Ruth: I hate to say it, but even then, some people won’t like you.
Patty: I don’t understand why. It’s not like I go around killing people or sleeping with other women’s husbands.
Ruth: Because Greg didn’t want to get married. You see, there’s this double standard you need to be aware of. The hero is given way more grace and forgiveness than the heroine ever is. If the situation was reversed and Greg concocted some scheme to trick you into marriage, people would still like him. But that’s because he’s a man.
Patty: That makes no sense to me. Since when does someone’s gender affect whether or not their actions are held against them? Shouldn’t it be equal?
Ruth: Ideally, it would be, but the sad fact is, it’s lops over into the real world. I mean, men can sleep around and they’re called “studs” while women sleep around and they’re called “sluts”. If a man is assertive and stands up for himself, he’s self-assured. If a woman does it, she’s a you-know-what. If a man has gray hair, he’s distinguished. If a woman has gray hair, she’s old. The two people can be doing the exact same thing but if the person is a woman, people won’t be as accepting of it. But, on the flip side, if a woman slaps a man, it’s forgiven because he must have been a jerk to deserve that slap. If a man slaps a woman, he’s considered an abuser. If a woman stays at home to take care of the kids, that’s her right. If a man stays at home to take care of the kids, he’s a lazy slob who refuses to work. If a man is portrayed as being stupid on TV or in the movies, that’s considered funny. If a woman is portrayed as being stupid in the same venues, that’s considered insensitive and rude.
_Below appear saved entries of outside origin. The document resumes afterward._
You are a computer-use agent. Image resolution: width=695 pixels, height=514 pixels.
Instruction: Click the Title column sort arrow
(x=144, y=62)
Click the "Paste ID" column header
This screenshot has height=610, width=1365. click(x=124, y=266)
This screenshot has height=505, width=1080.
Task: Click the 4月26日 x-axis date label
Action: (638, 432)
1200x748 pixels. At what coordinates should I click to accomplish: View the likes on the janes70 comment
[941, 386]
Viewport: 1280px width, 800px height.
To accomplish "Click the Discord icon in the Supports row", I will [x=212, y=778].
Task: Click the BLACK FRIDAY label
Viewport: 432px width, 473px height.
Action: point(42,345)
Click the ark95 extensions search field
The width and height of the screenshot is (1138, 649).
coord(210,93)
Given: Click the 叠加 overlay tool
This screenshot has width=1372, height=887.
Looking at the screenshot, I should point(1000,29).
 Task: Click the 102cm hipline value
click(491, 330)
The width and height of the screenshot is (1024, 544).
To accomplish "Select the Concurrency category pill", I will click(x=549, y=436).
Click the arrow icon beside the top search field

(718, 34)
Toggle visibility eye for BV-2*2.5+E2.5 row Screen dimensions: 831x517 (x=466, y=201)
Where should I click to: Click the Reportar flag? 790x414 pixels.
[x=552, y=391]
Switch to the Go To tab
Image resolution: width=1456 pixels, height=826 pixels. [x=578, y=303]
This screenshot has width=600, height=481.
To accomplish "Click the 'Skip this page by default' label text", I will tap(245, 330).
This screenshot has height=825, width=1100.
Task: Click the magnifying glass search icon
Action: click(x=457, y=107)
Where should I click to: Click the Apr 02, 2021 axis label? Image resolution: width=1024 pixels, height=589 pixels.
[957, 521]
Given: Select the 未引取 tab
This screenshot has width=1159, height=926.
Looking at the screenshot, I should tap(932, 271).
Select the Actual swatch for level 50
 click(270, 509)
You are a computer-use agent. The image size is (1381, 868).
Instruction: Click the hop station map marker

Patty: None of that is fair.
Ruth: I didn’t say it was. It just is what it is, so when the 1-star reviews roll in because you tricked Greg to marry you, insisted on staying in his house when he wanted you to go back to your father’s ranch, and lassoed him in front of others so he had to stay in the house with you… Well, I’m afraid they’ll think you’re a you-know-what.
Patty: But I’m not a you-know-what. Is it my fault that the love of my life didn’t magically land into my lap like they did for Heather in Mitch’s Win or Eva in Boaz’s Wager? I tried the whole “doing it nice” thing in Mitch’s Win when I was at a supper with Greg. But it didn’t work. Nothing I’ve tried before that worked either. I made things he liked, wore dresses, and smiled in the most charming way whenever he was around. But did any of that work? No. For some reason when we were sixteen, he changed his mind and decided he didn’t want to get married anymore. But he did want to be with me, and he still does at the beginning of my book. I’m as sure of that as I am of my own name. It’s not my fault that you gave me a hero who is so stubborn that none of the traditional methods worked. If I didn’t trick him into it, I would have had to tie him up, gagged him, and had the preacher marry us that way.
Ruth: Patty, that last statement will only enforce the reason why a lot of people won’t like you.
Patty: But didn’t tie him up and gag him so I could marry him. That ought to be noted. I did still give him a choice. He could have let me “marry” John Meyer. He didn’t. And you know why? Because deep down, he wanted to marry me. I didn’t do this to punish him. I did it because it was the best thing for him. I can’t help it if he let something in his past blind him to the truth.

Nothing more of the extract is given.